*Work instructions:* Look through the entries below and extract exactly the lines from the one containing "Save my name, email, and" through the one containing "About US (1438, 39)", ends included.

(Data extracted from a collection)
'''

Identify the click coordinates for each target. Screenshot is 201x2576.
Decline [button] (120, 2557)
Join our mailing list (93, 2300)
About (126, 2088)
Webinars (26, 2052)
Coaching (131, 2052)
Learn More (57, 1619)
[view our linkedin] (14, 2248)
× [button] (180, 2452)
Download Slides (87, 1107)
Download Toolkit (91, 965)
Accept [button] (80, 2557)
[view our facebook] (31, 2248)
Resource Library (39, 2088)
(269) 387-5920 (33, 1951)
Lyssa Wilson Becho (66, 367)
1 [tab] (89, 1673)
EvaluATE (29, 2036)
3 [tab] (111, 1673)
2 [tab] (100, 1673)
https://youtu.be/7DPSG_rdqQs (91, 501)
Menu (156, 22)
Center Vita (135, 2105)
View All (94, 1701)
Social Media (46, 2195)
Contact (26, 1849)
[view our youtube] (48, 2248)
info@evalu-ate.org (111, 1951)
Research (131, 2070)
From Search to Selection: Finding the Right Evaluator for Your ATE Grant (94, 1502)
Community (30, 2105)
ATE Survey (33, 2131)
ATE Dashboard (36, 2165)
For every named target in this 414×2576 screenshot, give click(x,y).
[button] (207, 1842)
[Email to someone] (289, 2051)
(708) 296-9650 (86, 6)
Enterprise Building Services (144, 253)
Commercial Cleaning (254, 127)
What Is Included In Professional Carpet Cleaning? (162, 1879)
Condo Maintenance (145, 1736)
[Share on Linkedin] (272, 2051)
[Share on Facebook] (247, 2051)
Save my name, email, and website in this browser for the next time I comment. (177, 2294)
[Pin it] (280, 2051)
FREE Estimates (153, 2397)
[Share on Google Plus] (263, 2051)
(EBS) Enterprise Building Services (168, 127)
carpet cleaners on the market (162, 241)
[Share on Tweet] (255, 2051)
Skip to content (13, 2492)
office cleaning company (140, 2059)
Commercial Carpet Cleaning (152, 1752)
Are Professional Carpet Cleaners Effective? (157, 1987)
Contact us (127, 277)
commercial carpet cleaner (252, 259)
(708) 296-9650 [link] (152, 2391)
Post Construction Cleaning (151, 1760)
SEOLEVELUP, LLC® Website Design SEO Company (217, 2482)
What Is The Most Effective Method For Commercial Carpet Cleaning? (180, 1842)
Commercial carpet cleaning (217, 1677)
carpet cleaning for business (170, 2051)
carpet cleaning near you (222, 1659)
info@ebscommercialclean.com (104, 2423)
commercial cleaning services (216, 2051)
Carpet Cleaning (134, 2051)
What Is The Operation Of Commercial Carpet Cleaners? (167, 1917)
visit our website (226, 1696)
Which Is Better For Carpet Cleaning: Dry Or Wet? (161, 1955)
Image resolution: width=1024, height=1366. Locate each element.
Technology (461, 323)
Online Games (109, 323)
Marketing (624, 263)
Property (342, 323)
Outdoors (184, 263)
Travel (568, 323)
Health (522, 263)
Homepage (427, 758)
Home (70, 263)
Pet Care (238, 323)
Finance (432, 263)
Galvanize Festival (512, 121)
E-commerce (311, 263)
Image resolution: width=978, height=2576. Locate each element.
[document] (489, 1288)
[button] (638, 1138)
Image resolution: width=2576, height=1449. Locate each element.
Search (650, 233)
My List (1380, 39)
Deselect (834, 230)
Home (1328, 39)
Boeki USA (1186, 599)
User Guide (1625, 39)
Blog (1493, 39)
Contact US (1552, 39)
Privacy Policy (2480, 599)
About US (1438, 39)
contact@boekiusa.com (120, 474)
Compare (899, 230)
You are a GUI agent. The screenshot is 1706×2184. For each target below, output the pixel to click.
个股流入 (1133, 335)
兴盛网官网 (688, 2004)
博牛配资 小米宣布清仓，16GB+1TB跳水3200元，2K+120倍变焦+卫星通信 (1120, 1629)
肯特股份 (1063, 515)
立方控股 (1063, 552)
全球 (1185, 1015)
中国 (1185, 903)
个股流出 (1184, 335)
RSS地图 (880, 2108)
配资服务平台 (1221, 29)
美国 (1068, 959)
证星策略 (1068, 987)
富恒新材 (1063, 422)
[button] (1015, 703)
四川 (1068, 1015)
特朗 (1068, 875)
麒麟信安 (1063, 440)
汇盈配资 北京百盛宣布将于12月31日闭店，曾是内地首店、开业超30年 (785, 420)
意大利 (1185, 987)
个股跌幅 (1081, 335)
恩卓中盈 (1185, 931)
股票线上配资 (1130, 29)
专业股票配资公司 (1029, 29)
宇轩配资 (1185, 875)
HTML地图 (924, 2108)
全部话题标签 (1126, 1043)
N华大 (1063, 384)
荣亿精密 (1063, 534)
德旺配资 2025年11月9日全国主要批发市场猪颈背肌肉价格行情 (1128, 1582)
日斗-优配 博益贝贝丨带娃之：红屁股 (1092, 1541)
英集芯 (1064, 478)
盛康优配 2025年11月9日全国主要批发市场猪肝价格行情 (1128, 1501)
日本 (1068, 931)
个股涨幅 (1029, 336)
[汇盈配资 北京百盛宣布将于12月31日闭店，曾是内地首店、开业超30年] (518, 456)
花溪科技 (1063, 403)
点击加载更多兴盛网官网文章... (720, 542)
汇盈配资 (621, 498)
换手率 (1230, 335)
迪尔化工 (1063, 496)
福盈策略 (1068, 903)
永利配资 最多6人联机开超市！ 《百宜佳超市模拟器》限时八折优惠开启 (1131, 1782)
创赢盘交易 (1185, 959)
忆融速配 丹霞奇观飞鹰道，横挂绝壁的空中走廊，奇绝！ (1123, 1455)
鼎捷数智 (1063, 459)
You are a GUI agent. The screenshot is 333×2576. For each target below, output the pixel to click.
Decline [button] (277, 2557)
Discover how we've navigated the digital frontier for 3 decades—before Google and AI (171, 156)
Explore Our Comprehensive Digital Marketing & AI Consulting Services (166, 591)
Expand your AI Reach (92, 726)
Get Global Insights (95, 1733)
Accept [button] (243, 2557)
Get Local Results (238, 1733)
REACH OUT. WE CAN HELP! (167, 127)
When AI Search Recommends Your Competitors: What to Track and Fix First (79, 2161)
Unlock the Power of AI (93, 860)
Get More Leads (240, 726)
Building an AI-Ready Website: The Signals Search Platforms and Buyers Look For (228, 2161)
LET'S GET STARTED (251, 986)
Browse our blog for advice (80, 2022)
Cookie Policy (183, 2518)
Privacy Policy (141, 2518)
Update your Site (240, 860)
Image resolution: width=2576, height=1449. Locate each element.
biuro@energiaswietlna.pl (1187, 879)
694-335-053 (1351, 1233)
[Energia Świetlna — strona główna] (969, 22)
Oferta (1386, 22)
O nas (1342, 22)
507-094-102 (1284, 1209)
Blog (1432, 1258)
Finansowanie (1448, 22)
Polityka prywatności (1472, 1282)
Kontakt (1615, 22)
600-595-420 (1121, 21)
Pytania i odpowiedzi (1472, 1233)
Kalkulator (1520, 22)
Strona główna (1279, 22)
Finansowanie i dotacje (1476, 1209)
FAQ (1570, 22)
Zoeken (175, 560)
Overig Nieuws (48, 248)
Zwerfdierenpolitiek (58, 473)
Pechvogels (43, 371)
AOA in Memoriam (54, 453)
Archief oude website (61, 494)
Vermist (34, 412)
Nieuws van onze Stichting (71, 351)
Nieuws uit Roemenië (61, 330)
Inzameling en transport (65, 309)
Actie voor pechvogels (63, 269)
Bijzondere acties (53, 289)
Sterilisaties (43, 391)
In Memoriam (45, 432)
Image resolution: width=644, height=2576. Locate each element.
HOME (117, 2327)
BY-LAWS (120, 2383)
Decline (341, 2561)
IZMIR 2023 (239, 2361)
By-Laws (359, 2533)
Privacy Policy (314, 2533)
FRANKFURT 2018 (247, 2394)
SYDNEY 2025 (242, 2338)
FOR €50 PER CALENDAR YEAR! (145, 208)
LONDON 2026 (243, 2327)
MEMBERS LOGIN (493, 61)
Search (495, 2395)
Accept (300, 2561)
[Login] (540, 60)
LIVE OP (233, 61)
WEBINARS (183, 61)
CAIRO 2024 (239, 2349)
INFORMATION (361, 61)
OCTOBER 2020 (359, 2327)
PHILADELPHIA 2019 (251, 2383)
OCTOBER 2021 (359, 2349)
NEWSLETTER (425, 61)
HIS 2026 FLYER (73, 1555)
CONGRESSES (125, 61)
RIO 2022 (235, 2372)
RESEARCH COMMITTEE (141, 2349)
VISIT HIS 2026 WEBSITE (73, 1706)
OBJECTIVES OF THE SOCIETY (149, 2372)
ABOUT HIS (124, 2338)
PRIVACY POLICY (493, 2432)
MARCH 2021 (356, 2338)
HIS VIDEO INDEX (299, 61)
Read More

'''

*Written response:*
Save my name, email, and website in this browser for the next time I comment. (177, 2294)
[Pin it] (280, 2051)
FREE Estimates (153, 2397)
[Share on Google Plus] (263, 2051)
(EBS) Enterprise Building Services (168, 127)
carpet cleaners on the market (162, 241)
[Share on Tweet] (255, 2051)
Skip to content (13, 2492)
office cleaning company (140, 2059)
Commercial Carpet Cleaning (152, 1752)
Are Professional Carpet Cleaners Effective? (157, 1987)
Contact us (127, 277)
commercial carpet cleaner (252, 259)
(708) 296-9650 [link] (152, 2391)
Post Construction Cleaning (151, 1760)
SEOLEVELUP, LLC® Website Design SEO Company (217, 2482)
What Is The Most Effective Method For Commercial Carpet Cleaning? (180, 1842)
Commercial carpet cleaning (217, 1677)
carpet cleaning for business (170, 2051)
carpet cleaning near you (222, 1659)
info@ebscommercialclean.com (104, 2423)
commercial cleaning services (216, 2051)
Carpet Cleaning (134, 2051)
What Is The Operation Of Commercial Carpet Cleaners? (167, 1917)
visit our website (226, 1696)
Which Is Better For Carpet Cleaning: Dry Or Wet? (161, 1955)
Image resolution: width=1024, height=1366. Locate each element.
Technology (461, 323)
Online Games (109, 323)
Marketing (624, 263)
Property (342, 323)
Outdoors (184, 263)
Travel (568, 323)
Health (522, 263)
Homepage (427, 758)
Home (70, 263)
Pet Care (238, 323)
Finance (432, 263)
Galvanize Festival (512, 121)
E-commerce (311, 263)
Image resolution: width=978, height=2576. Locate each element.
[document] (489, 1288)
[button] (638, 1138)
Image resolution: width=2576, height=1449. Locate each element.
Search (650, 233)
My List (1380, 39)
Deselect (834, 230)
Home (1328, 39)
Boeki USA (1186, 599)
User Guide (1625, 39)
Blog (1493, 39)
Contact US (1552, 39)
Privacy Policy (2480, 599)
About US (1438, 39)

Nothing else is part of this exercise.